The outcomes of the temporary immunodeficiency states allow for fetal survival but may also result in an increased susceptibility to environmental infections by bacteria and fungi. Intracellular infections, such as viruses and protozoans, which may have been acquired during postnatal development, may become exacerbated during pregnancy because of the suppressive effects on the Th1 cells. This suppression results in a decreased CMI response. The CMI effector cells, the T cytotoxic lymphocytes, function normally to control virtually all the viral infections such as canine herpesvirus. Intracellular bacterial infections, such as Brucella canis, become more pathogenic during pregnancy. In addition to the aforementioned effects on T cell function, macrophage function is also compromised, allowing opportunistic bacteria, which are usually confined to external mucosal surfaces of the body, to become systemic. Concurrent with the immunosuppression that accompanies pregnancy, there is an increased shedding of infectious microorganisms. This is considered to be an extension of impaired T cytotoxic lymphocyte function. Although the pregnant animal may appear clinically normal, her altered immune response results in an increased shedding of gastrointestinal viruses, such as canine coronavirus and canine rotavirus, and bacteria, such as Escherichia coli, usually during the periparturient period. This increase in shedding of infectious microorganisms is an important factor when addressing the issues of management of animals through this period of time (Figure 14-2). The suppression of neutrophil functions during later stages of pregnancy and immediately postpartum are the subject of active investigation.

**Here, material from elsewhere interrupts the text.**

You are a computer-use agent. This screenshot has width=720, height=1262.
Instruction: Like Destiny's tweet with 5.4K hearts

Figure 14-2 Diagram depicts the three possible ways that neonatal puppies can be naturally infected. The dam infects the puppies before whelping or shortly thereafter (1); the dam acquires infection after whelping and infects the puppies (2); and the puppies are infected from an external source such as another dog (3).

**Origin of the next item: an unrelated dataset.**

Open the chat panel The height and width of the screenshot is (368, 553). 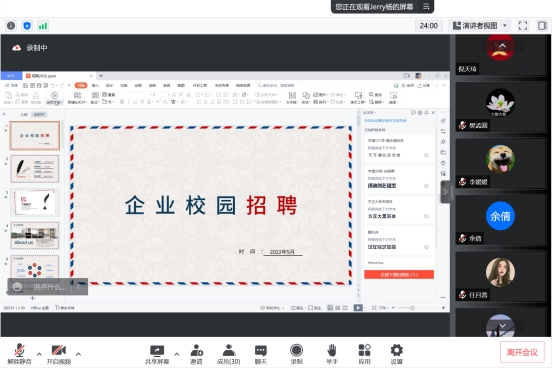tap(261, 354)
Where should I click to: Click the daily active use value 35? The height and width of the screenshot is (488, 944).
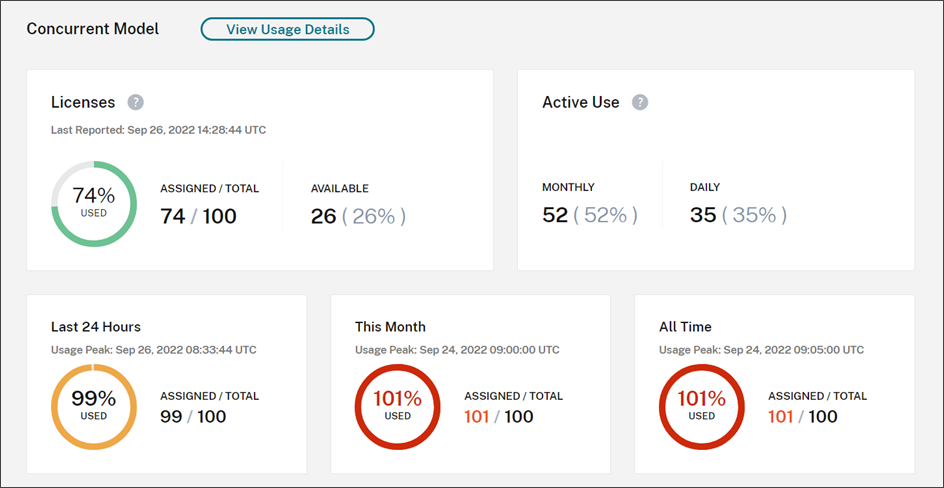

Although the immunosuppressive periods during pregnancy and up to 4 weeks postpartum is well recognized, our understanding of this process is still somewhat rudimentary. However, we can proceed with control measures that accomplish two primary goals: to maximize reproductive performance and to assure successful neonatal survival. Over the years, we have emphasized the importance of effective vaccination programs prebreeding, clean birthing areas, and good hygiene for the lactating animal. In conjunction with good colostral management, these measures allow us to compensate for the temporary immunosuppressive states encountered during pregnancy and immediately thereafter.